Reading text =
# # #
Hundreds of miles of pipeline must be built, and built quickly, if California is to meet its fast-approaching deadline for removing millions of tons of climate-altering carbon dioxide from the atmosphere.
Such is the view of regulators, business groups and some academic institutions pushing a Herculean plan to build a maze of pipes across California to carry the carbon dioxide emissions from oil refineries, natural gas power plants and other sources to the Sacramento delta and the Central Valley, where it would be buried deep underground.
Carbon dioxide is a potent greenhouse gas and is among the pollutants driving the climate crisis by trapping heat in the atmosphere, triggering withering heats waves, rising sea levels and more frequent and intense storms.
The California Air Resources Board, the state’s climate emissions regulator, has set a target of capturing between 13 million and 20 million metric tons of carbon dioxide by 2030 — the equivalent of removing 3 million to 4.8 million gas-powered cars from the road. It is part of a strategy to eliminate climate pollution from the state’s industrial sector at a cost of $290 million annually over the next decade.
Six companies are applying to the Environmental Protection Agency for permits to pump carbon dioxide underground. As of now, there are no such facilities in the state doing that.
The infrastructure to transport 50 million metric tons of carbon dioxide — which is half of what the state wants to capture by midcentury — would include 1,150 miles of new pipeline running through the cities of Long Beach, Richmond, San Diego, Burbank and others, according to a 2020 report by the nonprofit Energy Futures Initiative and Stanford University’s Center for Carbon Storage and Precourt Institute for Energy.
# # #
Information shown =
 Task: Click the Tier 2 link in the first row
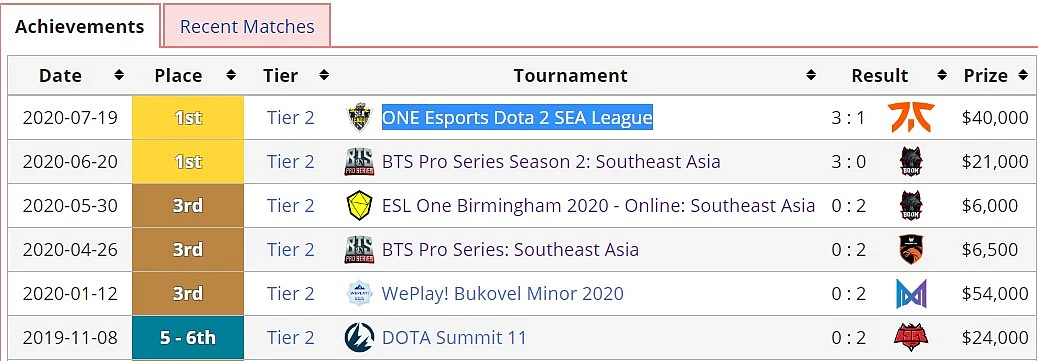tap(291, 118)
# # #
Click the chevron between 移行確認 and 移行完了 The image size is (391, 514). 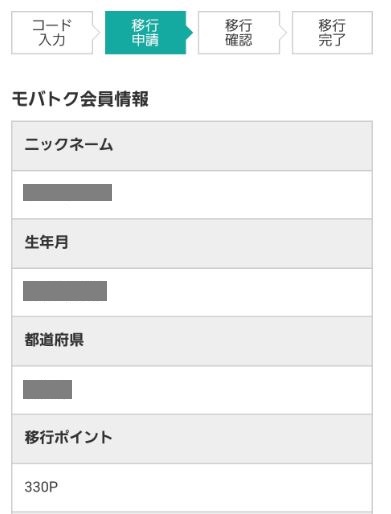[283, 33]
# # #
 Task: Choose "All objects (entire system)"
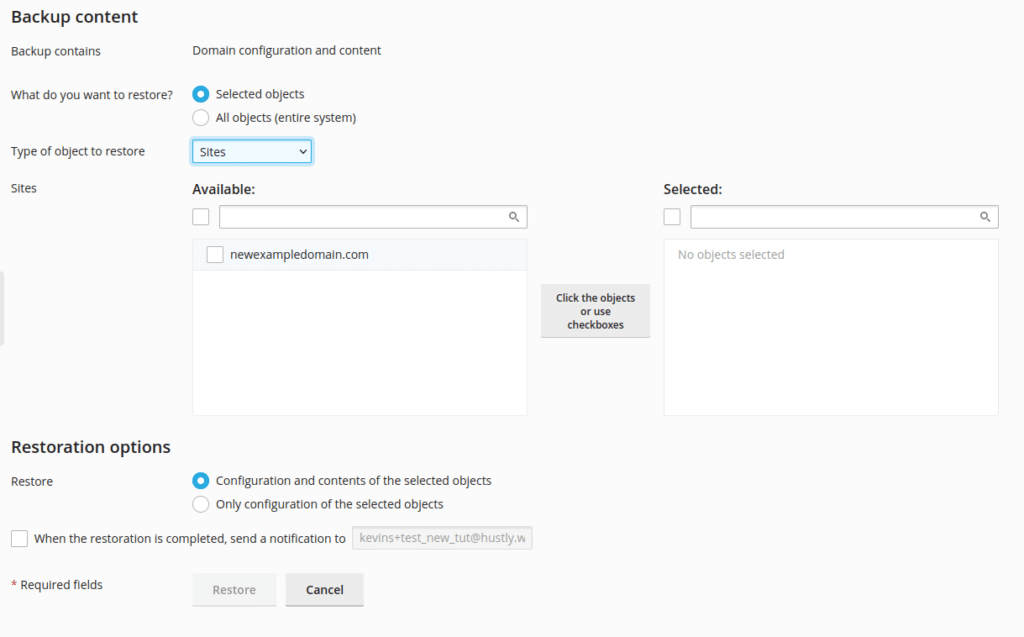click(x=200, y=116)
# # #
Tasks to perform =
1. Answer these questions from the text on California's carbon dioxide pipelines.
(a) What range of carbon dioxide capture has the California Air Resources Board set as its target for 2030?
(b) How many companies are applying to the Environmental Protection Agency for permits to pump carbon dioxide underground?
(c) According to the 2020 report, how many miles of new pipeline would the infrastructure to transport 50 million metric tons of carbon dioxide include?
2. Repeat word for word the part of the text on California's carbon dioxide pipelines that opens with the words containing "Such is the" and closes with "buried deep underground.".

Written answers =
1.
(a) Between 13 million and 20 million metric tons.
(b) Six.
(c) 1,150 miles.

2.
Such is the view of regulators, business groups and some academic institutions pushing a Herculean plan to build a maze of pipes across California to carry the carbon dioxide emissions from oil refineries, natural gas power plants and other sources to the Sacramento delta and the Central Valley, where it would be buried deep underground.